Each time you play a game, you should expect to have some type of objective, at least one memorable encounter and 2-3 awards for players (spells, magic items, treasure, etc). It is a GAME after all and player’s love to advance and find new stuff to make their characters better.

Sample Adventure Seeds

  • Dwarven explorers uncover a mad wizards vault.
  • The local mayors child has gone missing.
  • Undead attack an old monastery protecting an evil artifact.
  • Giant rats have invested the basement of a local tavern.
  • An isolated village seeks heroes to defend it from monstrous attackers.
  • Orc raiders enslaved dwarves to dig into an ancient dark elf ruin.
  • A fledgling apprentice releases a demon who begins building a fiendish army.
  • A corrupt warlord harries a poor village with a hired band of rogues.
  • A supernatural plague from a forgotten elven ruin turns local villagers into ghouls.
  • A floating keep from an alternate world crashes into a nearby wild forest.
  • Forbidden knowledge revealed in an old book brings powerful monsters who plan to wipe out everyone in the town.
  • Dragon blood is needed to cure a plague and your group is sent to collect some.
  • The corpse of an old god infested with devils appears embedded within a nearby mountain.
  • Monsters are attacking a castle; the party must prevent the monsters from taking the castle.
  • A wizard has hired the party to retrieve an ancient artifact from a ruined castle.

Game Types

There are multiple ways that you can play your RPG games. This is not a definitive list and most games will combine one or more of these types.


A Delve adventure is characterized by a simple objective. This could be retrieve a treasure or kill the goblin boss. They are really straightforward and the simplest game type.


A Survival adventure is characterized by limited resources. The characters will typically be in a hostile environment where they need to manage their resources. This could be water, food, fuel or time.

Cat and Mouse

The Cat and Mouse adventure is characterized by a moving threat. This could be a monster stalking the players, water rising or some type of shifting environment. The world itself is a character.

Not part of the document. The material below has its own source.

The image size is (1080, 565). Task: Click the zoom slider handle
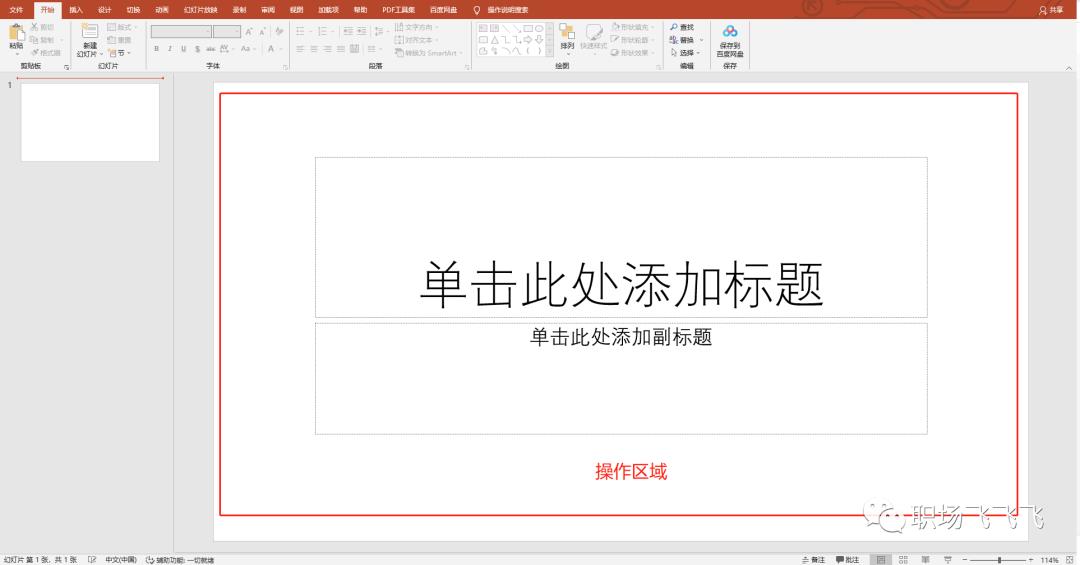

An Intrigue adventure is the most role-playing heavy type. Characters will need to ask lots of questions, follow clues and twists and turns. This is one of the more difficult games to run as it requires specific things to happen for the plot to advance.

Adventure Checklist

Here are a few items that make any adventure more exciting and fun.
  1. Something to steal
  2. Something to kill
  3. Something to kill you!
  4. Multiple paths to the goal
  5. Someone to talk with
  6. Something to experiment with
  7. Something special that probably won’t be found
  8. Environmental hazard
  9. Puzzles / Tricks / Role-playing Challenges
  10. One random bit of non-sense

Three Parts

Most fun adventures are broken into three acts: the setup, build, and payoff. what-is-the-three-act-structure-diagram

Act I

The first act should setup the world, characters, and goals for the party. It establishes conflicts, or obstacles, that are stopping the players from achieving their goals. Check out the adventure hooks for ideas to get you started.

Act II

Act Two raises the stakes for the character to achieve the goal, escalating the conflict. This could be the first levels of a dungeon or the journey to find the dungeon or even a good NPC to stir things up. Remember this is about building up tension to release in the finally.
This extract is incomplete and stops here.